French linguist (1935–2024)

Michel Ferlus (/fr/; 1935 – 10 March 2024) was a French linguist who specialized in the historical phonology of languages of Southeast Asia. In addition to phonological systems, he also studied writing systems, in particular the evolution of Indic scripts in Southeast Asia.

== Biography ==
Michel Ferlus was born in 1935. He followed classes in ethnology and prehistory taught by André Leroi-Gourhan; in 'primitive religions' by Roger Bastide; in linguistics by André Martinet; and in Southeast Asian languages and history by George Cœdès. He worked in Laos as a teacher from 1961 to 1968. This allowed him to do fieldwork on languages of Laos, including Hmong and Yao (Hmong-Mien family), Khmu/Khamou and Lamet (Austroasiatic/Mon-Khmer), as well as Phu Noi/Phou-Noy (Sino-Tibetan). He became a researcher at Centre National de la Recherche Scientifique in 1968.
He mainly did fieldwork in Thailand and Burma (Myanmar) in the 1980s, studying Wa, Lawa, Palaung, Mon and Nyah Kur; in Vietnam and Laos in the 1990s, studying Viet-Muong (also known as Vietic) languages, and the Tai languages and writing systems of northern and central areas of Vietnam, including the Lai Pao writing system of Vietnam, which was close to falling into oblivion.

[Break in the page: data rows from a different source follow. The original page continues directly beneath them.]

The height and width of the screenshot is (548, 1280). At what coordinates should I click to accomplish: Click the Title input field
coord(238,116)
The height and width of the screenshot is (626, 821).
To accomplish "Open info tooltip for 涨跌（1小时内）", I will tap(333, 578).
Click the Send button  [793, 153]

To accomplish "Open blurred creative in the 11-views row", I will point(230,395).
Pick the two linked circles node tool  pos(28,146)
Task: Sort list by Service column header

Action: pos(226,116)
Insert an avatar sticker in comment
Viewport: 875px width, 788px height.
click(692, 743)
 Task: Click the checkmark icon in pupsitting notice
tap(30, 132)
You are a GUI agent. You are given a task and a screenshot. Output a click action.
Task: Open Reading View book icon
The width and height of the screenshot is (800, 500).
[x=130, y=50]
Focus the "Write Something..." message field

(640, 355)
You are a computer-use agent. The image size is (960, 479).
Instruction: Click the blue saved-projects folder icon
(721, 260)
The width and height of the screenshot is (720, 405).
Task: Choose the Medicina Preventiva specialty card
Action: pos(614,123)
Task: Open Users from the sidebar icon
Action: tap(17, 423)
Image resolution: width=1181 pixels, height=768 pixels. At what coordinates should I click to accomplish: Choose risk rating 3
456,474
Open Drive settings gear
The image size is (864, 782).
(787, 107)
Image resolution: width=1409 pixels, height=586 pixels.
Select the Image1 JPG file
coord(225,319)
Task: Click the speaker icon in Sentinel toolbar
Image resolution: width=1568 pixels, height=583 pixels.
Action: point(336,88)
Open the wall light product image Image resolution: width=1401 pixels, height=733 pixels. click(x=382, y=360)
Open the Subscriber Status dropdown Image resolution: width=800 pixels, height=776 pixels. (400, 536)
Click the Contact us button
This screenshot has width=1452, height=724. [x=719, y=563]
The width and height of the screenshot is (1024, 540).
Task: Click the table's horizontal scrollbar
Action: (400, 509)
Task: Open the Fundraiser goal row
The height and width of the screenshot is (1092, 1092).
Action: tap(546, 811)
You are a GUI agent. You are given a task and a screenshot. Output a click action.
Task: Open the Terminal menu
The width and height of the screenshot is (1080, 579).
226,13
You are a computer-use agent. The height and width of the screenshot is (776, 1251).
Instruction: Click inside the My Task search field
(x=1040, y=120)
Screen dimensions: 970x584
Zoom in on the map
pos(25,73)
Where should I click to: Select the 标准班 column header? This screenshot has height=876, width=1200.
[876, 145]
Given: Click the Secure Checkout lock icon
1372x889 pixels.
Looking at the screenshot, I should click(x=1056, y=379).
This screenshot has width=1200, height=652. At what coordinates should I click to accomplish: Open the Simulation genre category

He has published extensively about his findings on numerous languages of Laos, Thailand, Burma/Myanmar, and Vietnam, in journals such as Mon-Khmer Studies, Cahiers de Linguistique Asie Orientale, and Diachronica.

==Main findings==
Michel Ferlus's main discoveries relate to the effects of monosyllabicization on the phonological structure of Southeast Asian languages. Tonogenesis (the development of lexical tones), registrogenesis (the development of lexically contrastive phonation-type registers), the evolution of vowel systems all partake in a general (panchronic) model of evolution. Phenomena such as the spirantization of medial obstruents, which resulted in a major historical change in the sound inventory of Vietnamese, are also part of the broad set of changes—originating in monosyllabicization—that swept through East/Southeast Asia.

==Selected publications==
- Ferlus, Michel (1971). "La langue souei : mutations consonantiques et bipartition du système vocalique"
- Ferlus, Michel (1982). "Spirantisation des obstruantes médiales et formation du système consonantique du vietnamien"
- Ferlus, Michel (1992). "Essai de phonétique historique du khmer (du milieu du premier millénaire de notre ère à l’époque actuelle)"
- Ferlus, Michel (1996). "Remarques sur le consonantisme du proto kam-sui"
- Ferlus, Michel (1997). "Problèmes de la formation du système vocalique du vietnamien"
- Ferlus, Michel (1998). "Les systèmes de tons dans les langues viet-muong"
- Ferlus, Michel (2004). "The origin of tones in Viet-Muong"
- Ferlus, Michel (2009). "What were the four Divisions of Middle Chinese?"